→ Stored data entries
★ ★ ★ ★
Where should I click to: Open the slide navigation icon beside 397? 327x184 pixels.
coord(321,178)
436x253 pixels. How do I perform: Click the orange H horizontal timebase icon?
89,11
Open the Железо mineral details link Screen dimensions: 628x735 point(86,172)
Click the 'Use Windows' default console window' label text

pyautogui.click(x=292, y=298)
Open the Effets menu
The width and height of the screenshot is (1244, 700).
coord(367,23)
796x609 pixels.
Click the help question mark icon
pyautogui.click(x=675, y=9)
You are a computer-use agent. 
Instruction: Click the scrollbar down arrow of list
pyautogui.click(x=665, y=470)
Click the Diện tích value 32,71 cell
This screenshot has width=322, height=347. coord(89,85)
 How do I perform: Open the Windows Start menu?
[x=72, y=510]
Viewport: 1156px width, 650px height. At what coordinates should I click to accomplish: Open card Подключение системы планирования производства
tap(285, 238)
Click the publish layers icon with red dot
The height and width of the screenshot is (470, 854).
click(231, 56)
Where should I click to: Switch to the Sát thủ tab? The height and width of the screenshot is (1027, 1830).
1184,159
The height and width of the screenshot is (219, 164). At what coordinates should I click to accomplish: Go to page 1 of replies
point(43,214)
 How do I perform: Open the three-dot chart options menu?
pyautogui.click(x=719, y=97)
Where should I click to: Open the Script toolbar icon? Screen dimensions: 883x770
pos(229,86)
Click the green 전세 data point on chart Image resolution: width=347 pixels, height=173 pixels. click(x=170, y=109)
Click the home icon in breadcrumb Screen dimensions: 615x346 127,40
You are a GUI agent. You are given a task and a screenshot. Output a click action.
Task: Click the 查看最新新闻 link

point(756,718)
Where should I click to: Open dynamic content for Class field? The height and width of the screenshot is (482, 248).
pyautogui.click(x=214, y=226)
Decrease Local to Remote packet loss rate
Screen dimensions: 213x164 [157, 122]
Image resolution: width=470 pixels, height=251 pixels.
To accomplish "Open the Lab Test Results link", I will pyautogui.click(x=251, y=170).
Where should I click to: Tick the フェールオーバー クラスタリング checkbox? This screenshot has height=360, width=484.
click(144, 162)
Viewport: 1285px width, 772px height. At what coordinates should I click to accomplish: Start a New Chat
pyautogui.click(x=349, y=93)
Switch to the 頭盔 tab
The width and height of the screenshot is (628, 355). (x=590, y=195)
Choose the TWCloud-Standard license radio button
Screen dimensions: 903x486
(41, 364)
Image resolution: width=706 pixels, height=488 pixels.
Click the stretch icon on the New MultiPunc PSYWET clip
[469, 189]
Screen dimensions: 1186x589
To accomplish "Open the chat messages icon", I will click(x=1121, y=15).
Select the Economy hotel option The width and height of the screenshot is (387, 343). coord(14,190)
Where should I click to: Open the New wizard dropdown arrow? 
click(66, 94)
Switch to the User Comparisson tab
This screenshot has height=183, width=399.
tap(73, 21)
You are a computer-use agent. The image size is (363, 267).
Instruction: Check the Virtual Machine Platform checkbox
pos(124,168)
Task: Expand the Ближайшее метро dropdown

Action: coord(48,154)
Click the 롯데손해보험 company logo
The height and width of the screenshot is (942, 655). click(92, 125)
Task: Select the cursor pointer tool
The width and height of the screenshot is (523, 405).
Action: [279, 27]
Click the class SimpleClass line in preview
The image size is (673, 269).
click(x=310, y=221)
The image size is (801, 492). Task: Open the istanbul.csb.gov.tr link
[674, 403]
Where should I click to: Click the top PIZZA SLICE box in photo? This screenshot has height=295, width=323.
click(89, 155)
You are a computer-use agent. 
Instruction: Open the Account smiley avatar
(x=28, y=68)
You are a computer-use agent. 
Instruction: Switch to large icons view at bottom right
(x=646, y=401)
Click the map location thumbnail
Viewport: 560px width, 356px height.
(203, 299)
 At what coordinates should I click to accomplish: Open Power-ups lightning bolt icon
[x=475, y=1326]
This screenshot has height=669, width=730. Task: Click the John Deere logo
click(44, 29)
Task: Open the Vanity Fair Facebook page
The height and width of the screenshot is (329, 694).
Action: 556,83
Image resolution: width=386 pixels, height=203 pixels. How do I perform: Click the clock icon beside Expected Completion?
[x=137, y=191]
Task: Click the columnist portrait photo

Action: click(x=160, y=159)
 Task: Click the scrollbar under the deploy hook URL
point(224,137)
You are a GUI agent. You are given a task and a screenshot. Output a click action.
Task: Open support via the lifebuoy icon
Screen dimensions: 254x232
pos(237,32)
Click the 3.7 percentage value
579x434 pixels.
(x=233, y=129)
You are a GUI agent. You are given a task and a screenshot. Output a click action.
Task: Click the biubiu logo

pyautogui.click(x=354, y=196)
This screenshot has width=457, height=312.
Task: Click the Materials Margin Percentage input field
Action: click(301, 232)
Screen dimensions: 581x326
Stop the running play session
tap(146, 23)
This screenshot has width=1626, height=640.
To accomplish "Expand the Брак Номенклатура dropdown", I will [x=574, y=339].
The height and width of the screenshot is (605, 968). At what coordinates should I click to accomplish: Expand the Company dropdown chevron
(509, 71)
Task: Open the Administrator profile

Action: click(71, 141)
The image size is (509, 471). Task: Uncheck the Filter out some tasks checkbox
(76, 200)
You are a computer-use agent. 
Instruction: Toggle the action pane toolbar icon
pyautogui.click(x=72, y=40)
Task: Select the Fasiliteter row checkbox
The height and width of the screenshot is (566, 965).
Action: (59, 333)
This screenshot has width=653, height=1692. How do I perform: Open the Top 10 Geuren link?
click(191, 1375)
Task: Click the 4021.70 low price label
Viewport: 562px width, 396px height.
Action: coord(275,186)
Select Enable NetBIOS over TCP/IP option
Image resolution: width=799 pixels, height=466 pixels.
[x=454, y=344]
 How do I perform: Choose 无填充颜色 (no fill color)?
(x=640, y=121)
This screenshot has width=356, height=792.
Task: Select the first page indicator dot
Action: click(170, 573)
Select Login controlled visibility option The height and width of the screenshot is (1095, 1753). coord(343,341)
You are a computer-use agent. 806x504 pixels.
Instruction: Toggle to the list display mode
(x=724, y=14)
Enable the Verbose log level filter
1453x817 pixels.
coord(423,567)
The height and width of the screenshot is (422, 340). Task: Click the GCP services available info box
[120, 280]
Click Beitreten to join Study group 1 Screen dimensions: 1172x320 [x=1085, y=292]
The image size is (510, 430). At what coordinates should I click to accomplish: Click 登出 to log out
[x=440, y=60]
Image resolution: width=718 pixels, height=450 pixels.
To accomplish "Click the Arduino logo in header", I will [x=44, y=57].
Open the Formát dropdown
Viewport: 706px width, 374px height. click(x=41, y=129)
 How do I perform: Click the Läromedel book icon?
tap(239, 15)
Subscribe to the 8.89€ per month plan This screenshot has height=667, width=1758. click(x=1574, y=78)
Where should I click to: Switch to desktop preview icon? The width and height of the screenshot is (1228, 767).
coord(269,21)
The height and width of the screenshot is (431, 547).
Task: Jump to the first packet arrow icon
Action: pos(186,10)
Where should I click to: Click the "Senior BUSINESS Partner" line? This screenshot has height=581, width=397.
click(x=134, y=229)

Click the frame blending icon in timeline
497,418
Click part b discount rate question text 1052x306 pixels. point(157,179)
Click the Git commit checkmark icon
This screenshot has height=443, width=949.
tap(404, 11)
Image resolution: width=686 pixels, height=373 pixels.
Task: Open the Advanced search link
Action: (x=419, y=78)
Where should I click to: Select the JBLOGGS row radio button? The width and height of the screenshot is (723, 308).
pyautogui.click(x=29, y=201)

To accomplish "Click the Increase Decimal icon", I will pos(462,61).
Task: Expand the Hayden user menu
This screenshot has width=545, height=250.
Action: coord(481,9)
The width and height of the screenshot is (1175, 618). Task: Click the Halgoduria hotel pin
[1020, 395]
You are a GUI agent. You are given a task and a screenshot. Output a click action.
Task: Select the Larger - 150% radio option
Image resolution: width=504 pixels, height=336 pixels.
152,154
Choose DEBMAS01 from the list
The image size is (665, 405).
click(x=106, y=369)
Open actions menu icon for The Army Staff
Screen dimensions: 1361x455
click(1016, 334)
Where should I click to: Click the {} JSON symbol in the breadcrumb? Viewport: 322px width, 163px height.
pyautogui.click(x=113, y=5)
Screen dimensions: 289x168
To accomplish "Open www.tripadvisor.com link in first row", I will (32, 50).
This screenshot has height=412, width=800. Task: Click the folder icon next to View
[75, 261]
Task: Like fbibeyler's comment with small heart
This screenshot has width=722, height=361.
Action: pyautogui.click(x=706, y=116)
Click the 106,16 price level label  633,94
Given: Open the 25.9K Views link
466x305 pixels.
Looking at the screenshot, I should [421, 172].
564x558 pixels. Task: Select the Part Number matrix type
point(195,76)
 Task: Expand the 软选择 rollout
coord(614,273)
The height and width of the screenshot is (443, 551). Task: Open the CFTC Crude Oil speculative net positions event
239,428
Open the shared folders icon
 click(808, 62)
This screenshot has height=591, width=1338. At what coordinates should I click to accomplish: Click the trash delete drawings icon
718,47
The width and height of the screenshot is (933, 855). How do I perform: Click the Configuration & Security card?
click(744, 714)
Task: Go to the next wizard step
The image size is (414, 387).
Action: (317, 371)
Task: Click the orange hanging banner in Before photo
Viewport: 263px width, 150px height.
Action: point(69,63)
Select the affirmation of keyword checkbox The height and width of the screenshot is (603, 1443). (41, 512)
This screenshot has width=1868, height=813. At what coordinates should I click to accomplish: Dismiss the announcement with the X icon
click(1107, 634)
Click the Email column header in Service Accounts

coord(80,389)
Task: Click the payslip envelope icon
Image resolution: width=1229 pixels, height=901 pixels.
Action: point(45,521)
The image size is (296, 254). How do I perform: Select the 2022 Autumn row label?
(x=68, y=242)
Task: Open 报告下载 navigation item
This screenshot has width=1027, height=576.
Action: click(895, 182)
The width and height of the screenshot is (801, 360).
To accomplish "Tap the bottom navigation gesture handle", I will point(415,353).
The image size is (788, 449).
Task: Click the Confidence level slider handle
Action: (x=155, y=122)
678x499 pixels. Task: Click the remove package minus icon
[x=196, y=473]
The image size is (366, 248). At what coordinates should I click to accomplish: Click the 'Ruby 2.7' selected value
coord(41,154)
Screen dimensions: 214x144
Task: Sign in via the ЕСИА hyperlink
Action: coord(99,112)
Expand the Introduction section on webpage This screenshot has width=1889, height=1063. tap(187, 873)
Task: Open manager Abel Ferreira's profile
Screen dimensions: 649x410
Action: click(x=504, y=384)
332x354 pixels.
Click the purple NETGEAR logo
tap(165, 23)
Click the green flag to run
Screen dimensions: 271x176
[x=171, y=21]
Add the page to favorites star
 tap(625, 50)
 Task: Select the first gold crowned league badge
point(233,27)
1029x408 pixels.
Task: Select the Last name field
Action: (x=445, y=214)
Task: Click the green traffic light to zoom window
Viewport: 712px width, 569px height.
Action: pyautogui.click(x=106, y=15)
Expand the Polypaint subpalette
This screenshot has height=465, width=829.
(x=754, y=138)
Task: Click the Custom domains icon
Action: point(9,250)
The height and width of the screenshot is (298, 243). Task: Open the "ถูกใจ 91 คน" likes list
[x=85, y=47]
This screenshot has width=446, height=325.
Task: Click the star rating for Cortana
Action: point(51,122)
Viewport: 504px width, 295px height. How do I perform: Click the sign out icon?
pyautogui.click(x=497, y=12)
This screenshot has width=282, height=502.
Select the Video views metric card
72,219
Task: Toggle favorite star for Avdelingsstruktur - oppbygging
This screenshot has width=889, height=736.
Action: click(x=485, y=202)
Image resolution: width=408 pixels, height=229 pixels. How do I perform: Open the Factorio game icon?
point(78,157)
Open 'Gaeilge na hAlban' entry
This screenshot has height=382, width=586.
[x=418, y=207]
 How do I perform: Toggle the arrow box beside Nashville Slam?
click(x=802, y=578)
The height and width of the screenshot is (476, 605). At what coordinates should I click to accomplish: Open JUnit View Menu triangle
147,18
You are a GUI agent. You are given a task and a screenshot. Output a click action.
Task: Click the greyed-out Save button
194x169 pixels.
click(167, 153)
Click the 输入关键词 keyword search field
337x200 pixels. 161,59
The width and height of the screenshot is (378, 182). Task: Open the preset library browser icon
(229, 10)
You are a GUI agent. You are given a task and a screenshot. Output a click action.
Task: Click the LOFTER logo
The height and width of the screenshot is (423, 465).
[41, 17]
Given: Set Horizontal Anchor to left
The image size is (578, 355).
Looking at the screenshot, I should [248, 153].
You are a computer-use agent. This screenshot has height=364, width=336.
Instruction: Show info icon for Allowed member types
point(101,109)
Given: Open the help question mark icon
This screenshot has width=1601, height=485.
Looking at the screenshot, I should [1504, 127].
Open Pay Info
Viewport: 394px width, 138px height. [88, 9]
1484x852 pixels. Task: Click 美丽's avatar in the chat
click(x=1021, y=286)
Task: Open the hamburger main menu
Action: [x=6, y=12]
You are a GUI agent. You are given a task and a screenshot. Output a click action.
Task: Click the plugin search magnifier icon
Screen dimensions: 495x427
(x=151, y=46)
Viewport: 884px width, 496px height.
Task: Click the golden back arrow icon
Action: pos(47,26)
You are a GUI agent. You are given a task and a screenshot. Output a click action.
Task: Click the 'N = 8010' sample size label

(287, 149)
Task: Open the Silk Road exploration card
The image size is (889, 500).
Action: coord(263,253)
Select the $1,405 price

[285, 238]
★ ★ ★ ★
→ Exercise directions
Each line from the one containing "Open Pay Info" to the end of the entries above should be copied exactly, and no other line.

→ Result for this task
Open Pay Info
Viewport: 394px width, 138px height. [88, 9]
1484x852 pixels. Task: Click 美丽's avatar in the chat
click(x=1021, y=286)
Task: Open the hamburger main menu
Action: [x=6, y=12]
You are a GUI agent. You are given a task and a screenshot. Output a click action.
Task: Click the plugin search magnifier icon
Screen dimensions: 495x427
(x=151, y=46)
Viewport: 884px width, 496px height.
Task: Click the golden back arrow icon
Action: pos(47,26)
You are a GUI agent. You are given a task and a screenshot. Output a click action.
Task: Click the 'N = 8010' sample size label

(287, 149)
Task: Open the Silk Road exploration card
The image size is (889, 500).
Action: coord(263,253)
Select the $1,405 price

[285, 238]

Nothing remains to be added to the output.